Brian J. Foley, Visiting Associate Professor at the Boston University law school, says U.S. detention policy “needs rethinking.”

He told IPS, “The current Guantanamo system has rules that are too soft and allow roundups of suspected terrorists based on unreliable evidence. Interrogating these people using harsh methods leads to false confessions and other statements calculated to end the abuse. Threatening them with trial by what amounts to a kangaroo court will also cause many to confess falsely.”

He says the result is that “U.S. anti-terror officials end up with a false picture of the enemy and waste their time chasing false leads and phantoms, which can distract them from actual terrorists. If the U.S. is to have a special court system for terrorists, it should be focused on coming to accurate results, not simply politically expedient convictions.”

Foley sees the current debate as an “opportunity for policymakers to think really hard about accuracy and about how rules can foster accuracy.”

He explains: “Most discussions right now are 'rights'- based. Accuracy, though, should be the focus on any such new court system”

He said he is “not convinced that alleged terrorists and war criminals and war criminals should not be tried in our regular courts.
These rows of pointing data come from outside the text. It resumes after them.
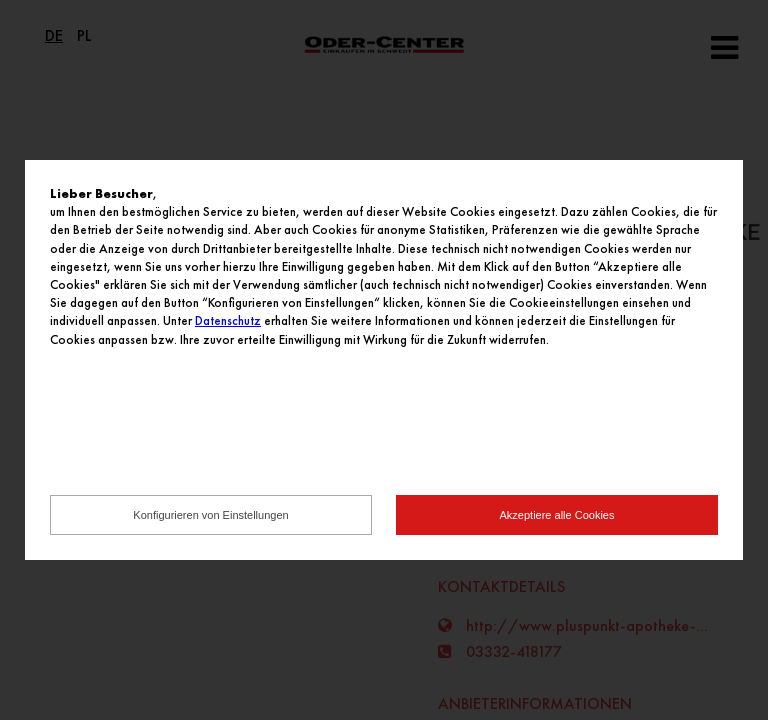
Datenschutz (228, 320)
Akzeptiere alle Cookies (557, 515)
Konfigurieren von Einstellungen (210, 515)
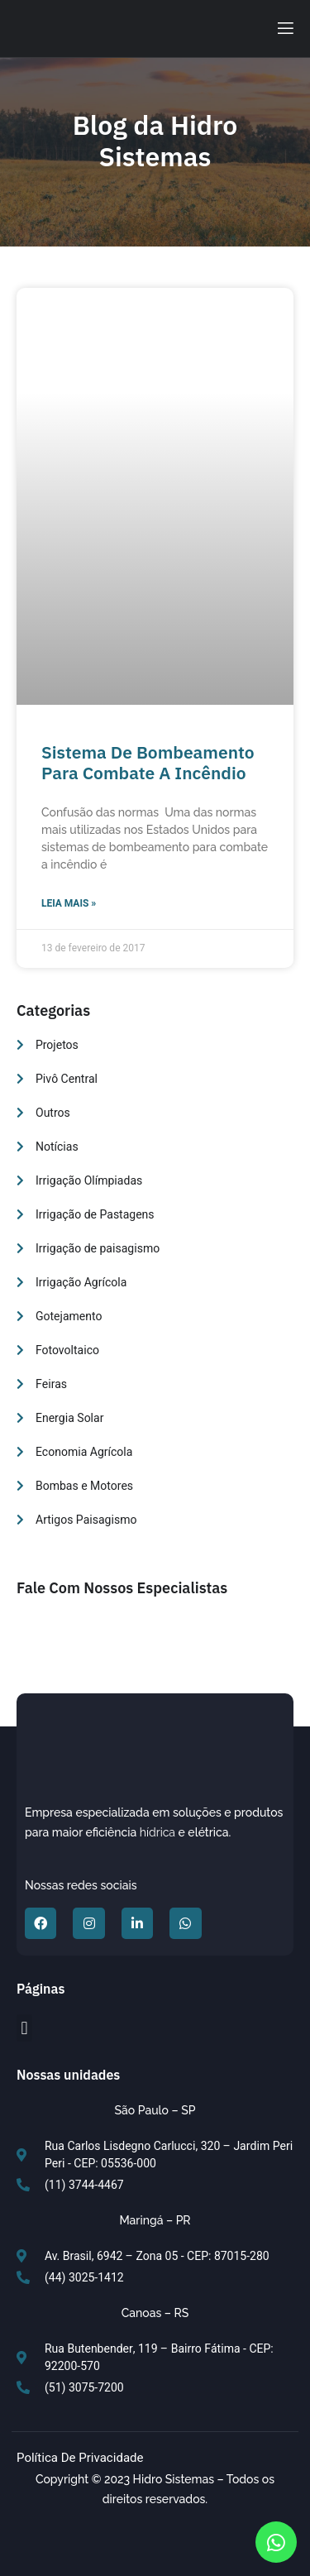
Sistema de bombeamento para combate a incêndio (148, 762)
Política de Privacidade (80, 2458)
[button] (24, 2028)
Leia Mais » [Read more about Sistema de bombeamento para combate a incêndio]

It would be easier to tinker with the existing system (which has developed slowly over the years) if necessary rather than building an entirely new one.”

Mark Shulman, a professor at the Pace University law school, sees an ominous similarity between the current discussion and the experiences of other countries.

“National security or terrorist courts in other countries offer troubling lessons, mostly because of their implications for the respect for civil liberties generally -- not only of the accused, but of the wider population,” he said, adding,

“Existing proposals to create such a court in the United States inadequately account for this risk, or explain how it would be minimized or mitigated. “Emergency systems in other countries have invariably reduced civil liberties for the general population.”

He emphasized that “it is important to recognize that these emergency systems in such diverse jurisdictions as Great Britain, Malaysia, and South Africa have diminished freedoms for society as a whole.”